Friday, April 30, 2010

I'm too busy to blog, so here's an old blog entry about blogs!

Are you tired of reading about loneliness? I am. But I'm also occupied (read:overwhelmed) with finishing my portfolio in time for graduation. So I don't have time to write a new entry. Fortunately, the blog I wrote for the class that started me out on this journey towards my neverending portfolio development project has my back. Let's see what I had to say about blogging in the golden days of 2007.

December 4, 2007
On Blogging

I'm delighted that we're going to be talking about blogs this week. Blogs, I think, are one of the most wonderful inventions of the modern era. They're a convenient way to stay informed, entertained, and in touch.

But it wasn't always so, and I wasn't always so enthusiastic. Blogs have come a long way in just a few years. My first experience with blogs came in the form of friends' LiveJournals. I read a few, found them boring and full of Internet English [editor's note: I'll resurrect a post on this linguistic phenomenon later], and quickly decided they were not worth my time.

When I first encountered the word "blog" (I think some article referred to them as the next big thing), my only real thought was, "That's an ugly word." From what I read, blogs sounded like a fad best ignored.

The first time I heard the word "blog" spoken was in a class in my last semester of undergrad in 2005. My professor, new to the concept himself, wanted us to participate in his new blog. "I got a blog," he said to us in our first class. He said it in the same way one might say, "I got a slimy creature that looks like it might spit acid at you if you touch it." The next class, he informed us that his superiors had decided blogging was too much work for undergraduate students, and the blog assignment was nixed. So I narrowly escaped the blogosphere for a little while longer.

Later that semester, I student-taught a bunch of mostly uncooperative, malevolent high school students. All student teachers were required to keep a daily journal and hand it in to our supervisors once a week. I was a terrible student teacher, but my journal was impeccable. It was the one thing I enjoyed about the whole experience—and it was my initiation into the system of regular public updates that blogging entails.

It was only that summer, facing eternal separation from my friends, and a complete lack of a future career (I certainly didn't want to become a teacher!), that finally, out of loneliness and boredom, I got a blog of my own. Of course, then, I refused to call it that. "Blog" was still an ugly word and a fad best ignored. So I called it my online journal and wrote in it increasingly regularly and at increasing length.
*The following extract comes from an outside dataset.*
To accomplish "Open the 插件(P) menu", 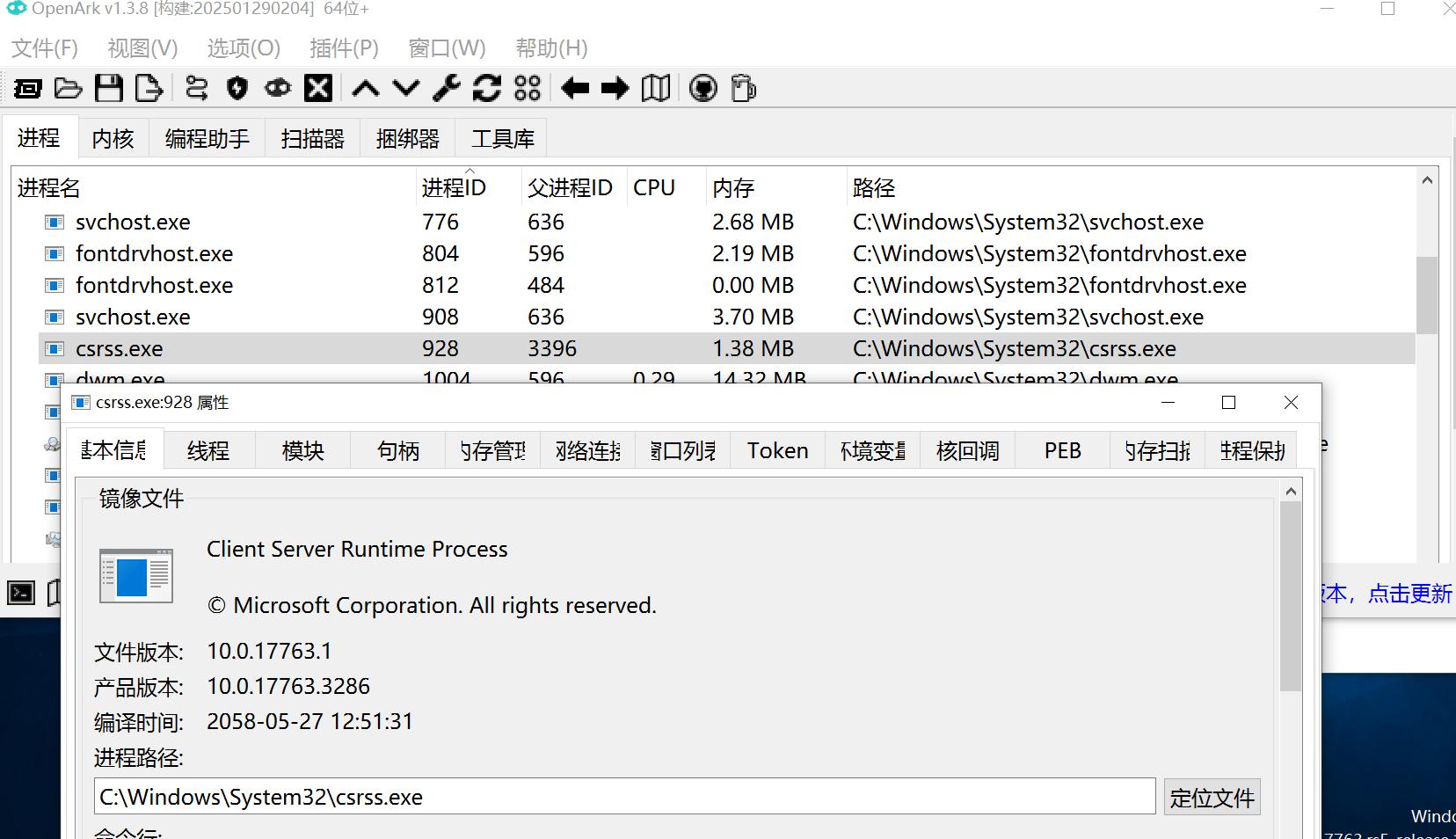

But now, two and a half years later, blog is a household word. If you still think of blogs as slimy creatures from the great unknown, you're officially living in the Pleistocene. Now it seems that anyone who's anyone has a blog. And anyone who's no one—they have one too.

I've got one! I'm still not crazy about the word, but one syllable beats out four any day, so I guess "blog" is here to stay. While my blog is of the lowest sort - the kind in which plebeians with no credentials ramble on about nothing in particular and have a Google page rank of zero - it is, nonetheless, a blog. And one of these days, when I'm not so busy trying to write in this blog trying to graduate, I'll actually post a new entry.

2 comments:

Tariq said...

Isn't the term "blog" a derivation of "Web log" (just in internet speak)? I think the latter sounds more technical and like something you'd agree with more.

Valerie said...

It is, indeed. However, I'd sound pretty pedantic if I went around talking about my Web log. Especially since it's less of a "log" and more of what the news media would call a "column." If I were all that concerned, I'd just make up an entirely new term for it. But I'd rather spend my time trying to graduate!